In the entries below, find each line bearing the string "under" and copy it.

━━ RECORDS TO PROCESS

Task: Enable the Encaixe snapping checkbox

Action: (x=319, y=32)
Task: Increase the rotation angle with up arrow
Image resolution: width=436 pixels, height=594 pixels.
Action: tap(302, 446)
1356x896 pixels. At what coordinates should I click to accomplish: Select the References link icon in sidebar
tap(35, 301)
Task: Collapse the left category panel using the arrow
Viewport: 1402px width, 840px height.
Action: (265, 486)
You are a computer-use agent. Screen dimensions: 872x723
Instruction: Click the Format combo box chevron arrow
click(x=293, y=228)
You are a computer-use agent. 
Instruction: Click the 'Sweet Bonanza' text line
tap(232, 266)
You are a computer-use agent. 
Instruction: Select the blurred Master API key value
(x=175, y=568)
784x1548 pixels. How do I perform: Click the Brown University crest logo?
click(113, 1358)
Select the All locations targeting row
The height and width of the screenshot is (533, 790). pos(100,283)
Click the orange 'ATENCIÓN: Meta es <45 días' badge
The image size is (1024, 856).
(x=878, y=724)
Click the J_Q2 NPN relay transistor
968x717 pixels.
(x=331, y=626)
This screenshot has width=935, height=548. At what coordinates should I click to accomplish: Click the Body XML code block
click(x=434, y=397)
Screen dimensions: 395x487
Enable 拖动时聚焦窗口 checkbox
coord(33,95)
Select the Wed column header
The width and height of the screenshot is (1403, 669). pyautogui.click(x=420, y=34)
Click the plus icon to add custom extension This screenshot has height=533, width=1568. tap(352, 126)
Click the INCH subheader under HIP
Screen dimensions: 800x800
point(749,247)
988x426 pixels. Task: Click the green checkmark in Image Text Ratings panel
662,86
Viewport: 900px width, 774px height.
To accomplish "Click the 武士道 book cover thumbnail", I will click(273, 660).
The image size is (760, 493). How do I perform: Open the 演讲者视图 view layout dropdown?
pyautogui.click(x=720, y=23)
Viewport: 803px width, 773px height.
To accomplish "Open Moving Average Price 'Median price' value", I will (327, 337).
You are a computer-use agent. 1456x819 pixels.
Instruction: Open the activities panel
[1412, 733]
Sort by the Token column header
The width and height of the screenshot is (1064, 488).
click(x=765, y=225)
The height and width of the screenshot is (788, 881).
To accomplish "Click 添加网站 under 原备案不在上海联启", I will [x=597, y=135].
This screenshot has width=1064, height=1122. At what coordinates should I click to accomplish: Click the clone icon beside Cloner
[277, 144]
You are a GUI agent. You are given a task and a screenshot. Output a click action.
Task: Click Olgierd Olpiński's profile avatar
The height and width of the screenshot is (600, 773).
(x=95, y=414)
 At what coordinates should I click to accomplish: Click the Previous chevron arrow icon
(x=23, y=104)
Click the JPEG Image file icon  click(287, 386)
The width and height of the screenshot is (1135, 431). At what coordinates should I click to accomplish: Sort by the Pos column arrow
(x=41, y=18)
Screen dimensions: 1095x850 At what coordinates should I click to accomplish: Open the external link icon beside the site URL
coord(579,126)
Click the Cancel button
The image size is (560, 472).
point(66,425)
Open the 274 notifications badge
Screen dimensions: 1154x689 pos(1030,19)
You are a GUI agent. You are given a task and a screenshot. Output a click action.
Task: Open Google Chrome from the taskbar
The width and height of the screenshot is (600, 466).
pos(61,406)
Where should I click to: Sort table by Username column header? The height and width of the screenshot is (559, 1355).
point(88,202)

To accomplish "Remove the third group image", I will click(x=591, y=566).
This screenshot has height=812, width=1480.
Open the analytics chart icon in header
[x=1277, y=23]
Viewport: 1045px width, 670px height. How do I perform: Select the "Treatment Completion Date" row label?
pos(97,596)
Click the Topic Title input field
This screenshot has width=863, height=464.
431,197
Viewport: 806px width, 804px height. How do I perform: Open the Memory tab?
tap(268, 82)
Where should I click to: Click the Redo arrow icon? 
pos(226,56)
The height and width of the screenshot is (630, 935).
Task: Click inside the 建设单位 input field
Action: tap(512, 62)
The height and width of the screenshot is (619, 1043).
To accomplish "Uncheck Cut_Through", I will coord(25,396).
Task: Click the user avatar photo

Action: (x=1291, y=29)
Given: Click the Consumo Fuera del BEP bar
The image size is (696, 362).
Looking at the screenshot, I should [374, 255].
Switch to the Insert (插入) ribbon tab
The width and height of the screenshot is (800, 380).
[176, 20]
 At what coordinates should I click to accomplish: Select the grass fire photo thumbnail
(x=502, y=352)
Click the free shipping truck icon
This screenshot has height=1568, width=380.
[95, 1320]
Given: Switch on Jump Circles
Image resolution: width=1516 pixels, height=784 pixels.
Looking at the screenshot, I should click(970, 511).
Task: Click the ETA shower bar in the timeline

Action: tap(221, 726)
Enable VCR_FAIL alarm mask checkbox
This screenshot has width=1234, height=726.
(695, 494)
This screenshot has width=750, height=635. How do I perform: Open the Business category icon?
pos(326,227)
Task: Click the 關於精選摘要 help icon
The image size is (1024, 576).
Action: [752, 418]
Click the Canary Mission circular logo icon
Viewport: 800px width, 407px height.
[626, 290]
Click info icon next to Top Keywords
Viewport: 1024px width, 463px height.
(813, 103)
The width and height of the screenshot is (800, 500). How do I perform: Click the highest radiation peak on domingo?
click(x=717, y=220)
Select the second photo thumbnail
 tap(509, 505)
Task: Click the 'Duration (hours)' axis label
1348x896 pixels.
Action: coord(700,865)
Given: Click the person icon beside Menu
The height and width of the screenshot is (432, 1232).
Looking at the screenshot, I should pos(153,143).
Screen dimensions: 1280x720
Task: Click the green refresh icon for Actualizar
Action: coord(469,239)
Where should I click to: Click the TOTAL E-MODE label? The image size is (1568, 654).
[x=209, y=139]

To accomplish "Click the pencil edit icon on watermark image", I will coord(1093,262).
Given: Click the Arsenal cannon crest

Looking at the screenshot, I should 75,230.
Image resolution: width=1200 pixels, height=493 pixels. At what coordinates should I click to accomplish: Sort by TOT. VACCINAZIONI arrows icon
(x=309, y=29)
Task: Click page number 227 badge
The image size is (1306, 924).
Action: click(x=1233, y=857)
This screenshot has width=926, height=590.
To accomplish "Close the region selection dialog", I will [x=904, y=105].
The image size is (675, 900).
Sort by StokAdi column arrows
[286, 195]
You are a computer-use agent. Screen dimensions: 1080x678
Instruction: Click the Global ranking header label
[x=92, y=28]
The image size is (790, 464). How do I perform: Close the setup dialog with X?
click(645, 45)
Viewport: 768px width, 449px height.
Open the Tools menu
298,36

━━━━

TASK RESPONSE:
Click the INCH subheader under HIP
To accomplish "Click 添加网站 under 原备案不在上海联启", I will [x=597, y=135].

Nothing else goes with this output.